Text extract
** Start **

CONTACTING SYSTEM

Abstract

The disclosure relates to a contact-making system for electromagnetically compatible high-current applications. The contact-making system includes a screw bushing, an actuating element and a clamping element. The clamping element includes at least one inner lateral surface and at least a first end face. The screw bushing includes a connecting thread on a first side of the screw bushing, for connection to a connecting geometry. The actuating element includes a counterpressure end face. An inner radius of the clamping element is reduced by means of a radial force. The actuating element is screwed to the first side of the screw bushing, where the radial force is applied to at least the first end face of the clamping element by screwing the actuating element to the screw bushing, and the counterpressure end face of the actuating element is brought into contact with a first end face of the clamping element.

Claims

1. A contacting system comprising: a screw-on sleeve, wherein the screw-on sleeve on a first side comprises a connection section, an actuating element and a clamping element, wherein the clamping element comprises at least an inner sheath surface and at least a first end surface, wherein the connection section comprises a connection thread and an actuating thread, wherein the screw-on sleeve on the first side of the screw-on sleeve comprises the connection thread for connecting to a connection geometry, wherein the connection thread is essentially arranged radially further out than the actuating thread for receiving the actuating element, and wherein the actuating element comprises a counter-pressure end surface, wherein an inner radius of the clamping element can be reduced at least in sections by means of a radial force, wherein the actuating element with the actuating thread can be screwed onto the first side of the screw-on sleeve and wherein, by screwing the actuating element onto the screw-on sleeve, the radial force can be applied to at least the first end surface of the clamping element while at least the counter-pressure end surface of the actuating element can be contacted with the first end surface of the clamping element.

** End **

Data supplied
** Start **

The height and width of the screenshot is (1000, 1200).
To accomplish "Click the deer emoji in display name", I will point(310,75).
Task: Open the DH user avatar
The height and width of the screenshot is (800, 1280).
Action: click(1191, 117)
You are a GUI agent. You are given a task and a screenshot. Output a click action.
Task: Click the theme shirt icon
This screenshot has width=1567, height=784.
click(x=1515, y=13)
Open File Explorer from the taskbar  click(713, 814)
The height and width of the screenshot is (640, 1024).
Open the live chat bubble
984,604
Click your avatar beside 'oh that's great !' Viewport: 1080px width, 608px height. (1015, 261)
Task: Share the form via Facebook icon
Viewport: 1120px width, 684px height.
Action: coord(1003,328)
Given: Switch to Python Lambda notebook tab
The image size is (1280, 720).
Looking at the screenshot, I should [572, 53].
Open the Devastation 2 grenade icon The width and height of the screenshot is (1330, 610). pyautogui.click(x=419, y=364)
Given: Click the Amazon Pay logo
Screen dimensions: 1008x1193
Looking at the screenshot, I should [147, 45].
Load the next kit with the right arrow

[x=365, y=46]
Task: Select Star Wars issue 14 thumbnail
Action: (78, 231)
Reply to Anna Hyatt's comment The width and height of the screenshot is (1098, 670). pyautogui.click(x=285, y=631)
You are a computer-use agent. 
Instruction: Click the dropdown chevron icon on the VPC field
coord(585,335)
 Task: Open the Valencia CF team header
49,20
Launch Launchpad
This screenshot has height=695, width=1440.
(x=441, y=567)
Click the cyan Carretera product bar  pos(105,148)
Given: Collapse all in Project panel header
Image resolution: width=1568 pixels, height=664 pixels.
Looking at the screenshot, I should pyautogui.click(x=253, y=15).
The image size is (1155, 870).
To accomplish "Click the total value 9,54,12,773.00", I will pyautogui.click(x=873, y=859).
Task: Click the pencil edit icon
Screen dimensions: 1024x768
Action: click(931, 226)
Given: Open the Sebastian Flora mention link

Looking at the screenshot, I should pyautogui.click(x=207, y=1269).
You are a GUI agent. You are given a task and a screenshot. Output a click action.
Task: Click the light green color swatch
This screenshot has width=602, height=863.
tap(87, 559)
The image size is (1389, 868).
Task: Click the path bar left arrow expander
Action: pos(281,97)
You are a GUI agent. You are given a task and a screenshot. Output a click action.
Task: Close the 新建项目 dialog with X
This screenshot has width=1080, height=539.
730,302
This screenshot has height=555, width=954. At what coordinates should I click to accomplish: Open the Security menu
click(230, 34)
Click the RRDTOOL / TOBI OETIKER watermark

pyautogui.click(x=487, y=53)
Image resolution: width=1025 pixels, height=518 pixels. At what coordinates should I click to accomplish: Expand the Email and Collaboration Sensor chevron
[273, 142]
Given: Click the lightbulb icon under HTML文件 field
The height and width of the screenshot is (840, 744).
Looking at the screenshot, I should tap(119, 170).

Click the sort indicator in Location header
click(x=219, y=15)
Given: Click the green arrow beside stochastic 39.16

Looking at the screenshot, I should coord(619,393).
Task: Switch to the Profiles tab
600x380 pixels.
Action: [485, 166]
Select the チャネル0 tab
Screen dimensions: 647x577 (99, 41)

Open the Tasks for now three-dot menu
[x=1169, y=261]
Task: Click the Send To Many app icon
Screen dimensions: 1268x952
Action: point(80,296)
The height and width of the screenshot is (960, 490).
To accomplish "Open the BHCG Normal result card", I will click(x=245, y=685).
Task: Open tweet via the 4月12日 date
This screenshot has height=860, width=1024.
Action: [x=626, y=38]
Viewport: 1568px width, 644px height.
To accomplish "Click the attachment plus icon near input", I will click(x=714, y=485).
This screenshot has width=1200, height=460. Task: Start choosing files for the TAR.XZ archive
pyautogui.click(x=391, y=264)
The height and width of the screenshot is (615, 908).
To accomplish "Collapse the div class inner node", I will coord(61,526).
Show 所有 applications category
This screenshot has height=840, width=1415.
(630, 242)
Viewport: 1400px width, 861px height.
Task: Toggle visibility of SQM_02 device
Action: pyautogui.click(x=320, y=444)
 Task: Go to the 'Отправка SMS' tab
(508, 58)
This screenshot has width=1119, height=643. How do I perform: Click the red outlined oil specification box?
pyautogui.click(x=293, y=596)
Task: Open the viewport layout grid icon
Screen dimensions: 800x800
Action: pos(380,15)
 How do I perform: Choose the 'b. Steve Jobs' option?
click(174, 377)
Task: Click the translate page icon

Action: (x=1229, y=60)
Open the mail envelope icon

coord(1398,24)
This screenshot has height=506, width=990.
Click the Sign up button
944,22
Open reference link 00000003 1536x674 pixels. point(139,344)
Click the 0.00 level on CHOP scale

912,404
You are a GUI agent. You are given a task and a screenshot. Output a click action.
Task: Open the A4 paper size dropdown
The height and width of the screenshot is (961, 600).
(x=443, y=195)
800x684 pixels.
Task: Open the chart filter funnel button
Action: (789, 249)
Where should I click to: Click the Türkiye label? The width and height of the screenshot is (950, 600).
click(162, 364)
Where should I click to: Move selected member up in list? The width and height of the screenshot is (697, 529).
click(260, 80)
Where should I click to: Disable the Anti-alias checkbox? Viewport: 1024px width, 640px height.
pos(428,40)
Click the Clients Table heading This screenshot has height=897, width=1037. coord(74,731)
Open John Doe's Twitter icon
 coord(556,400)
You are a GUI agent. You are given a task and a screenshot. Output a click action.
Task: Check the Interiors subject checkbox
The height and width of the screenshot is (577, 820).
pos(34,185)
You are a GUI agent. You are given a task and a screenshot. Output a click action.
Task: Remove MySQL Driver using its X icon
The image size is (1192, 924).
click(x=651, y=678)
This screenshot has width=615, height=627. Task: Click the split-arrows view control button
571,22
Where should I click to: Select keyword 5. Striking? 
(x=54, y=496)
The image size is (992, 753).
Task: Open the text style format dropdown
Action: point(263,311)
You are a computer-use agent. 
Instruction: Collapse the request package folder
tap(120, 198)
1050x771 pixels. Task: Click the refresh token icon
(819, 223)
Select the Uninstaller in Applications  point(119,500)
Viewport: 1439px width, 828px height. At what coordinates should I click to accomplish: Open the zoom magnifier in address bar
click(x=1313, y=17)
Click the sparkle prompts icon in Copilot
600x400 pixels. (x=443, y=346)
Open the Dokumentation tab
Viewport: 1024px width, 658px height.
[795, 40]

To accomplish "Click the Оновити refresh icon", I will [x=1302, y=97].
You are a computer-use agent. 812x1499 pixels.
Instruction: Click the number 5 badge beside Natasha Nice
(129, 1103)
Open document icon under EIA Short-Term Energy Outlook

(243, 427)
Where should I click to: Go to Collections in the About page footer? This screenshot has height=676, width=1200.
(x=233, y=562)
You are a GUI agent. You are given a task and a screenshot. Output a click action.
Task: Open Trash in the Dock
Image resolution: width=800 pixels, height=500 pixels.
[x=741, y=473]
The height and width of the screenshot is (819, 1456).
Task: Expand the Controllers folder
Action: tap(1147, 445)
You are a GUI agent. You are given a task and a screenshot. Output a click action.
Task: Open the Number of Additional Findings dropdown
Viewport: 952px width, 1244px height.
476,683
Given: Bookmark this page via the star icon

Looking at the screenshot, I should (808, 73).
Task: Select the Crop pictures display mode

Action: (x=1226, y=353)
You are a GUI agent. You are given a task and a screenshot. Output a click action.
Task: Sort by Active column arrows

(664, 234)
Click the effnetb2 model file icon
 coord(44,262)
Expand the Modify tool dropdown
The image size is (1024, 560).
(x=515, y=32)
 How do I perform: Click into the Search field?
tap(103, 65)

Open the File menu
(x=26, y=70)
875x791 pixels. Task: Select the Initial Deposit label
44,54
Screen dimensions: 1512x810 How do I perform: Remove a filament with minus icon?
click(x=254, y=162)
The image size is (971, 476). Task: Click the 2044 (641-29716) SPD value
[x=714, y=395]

** End **

Instruction
Pick up the patent text on the contacting system and continue it after its last sentence. The records play no part here.

Final result
2. The contacting system according to claim 1, wherein an at least partially stripped long-moulded part can be introduced into the contacting system in such a way that, when the actuating element is screwed onto the screw-on sleeve, the clamping element is pressed in such a way that an electrical contact with a shielding or with an element connected to the shielding is established by at least a part of the inner sheath surface of the clamping element.

3. The contacting system according to claim 1, wherein a second end surface and/or the first end surface of the clamping element comprises a chamfer.

4. The contacting system according to claim 1, wherein the clamping element comprises one of a completely continuous slit in a direction of a longitudinal axis of the contacting system, a plurality of slits distributed around a circumference, or no slits.

5. The contacting system according to claim 1, wherein the screw-on sleeve is one of a single piece with the clamping element or as a plurality of parts.

6. The contacting system according to claim 3, wherein the screw-on sleeve comprises a pressure end surface, wherein the clamping element can be introduced into the screw-on sleeve such that the pressure end surface of the screw-on sleeve contacts the second end surface of the clamping element and the counter-pressure end surface of the actuating element contacts the first end surface of the clamping element.

7. The contacting system according to claim 2, further comprising a support sleeve configured to be slid under the shielding of the long-moulded part and/or a crimp sleeve, the crimp sleeve being arranged between the shielding and the clamping element.

8. The contacting system according to claim 1, wherein the screw-on sleeve comprises a double nipple configuration.

9. A method of using a contacting system according to claim 1 for directly or indirectly contacting an exposed shielding of the long-moulded part.

10. The method according to claim 9, wherein the at least partially stripped long-moulded part is introduced into the contacting system such that a support sleeve can be arranged between at least one core of the long-moulded part and the shielding of the long-moulded part.

11. The method according to claim 9, wherein the clamping element presses the shielding against a support sleeve.

12. The method according to claim 9, wherein the long-moulded part is held in a non-positive manner and/or sealed by a pressure screw is screwed onto a second side of the screw-on sleeve and a seal element.

13. A screw joint system for screwing on a long-moulded part comprising a contacting system according to claim 1.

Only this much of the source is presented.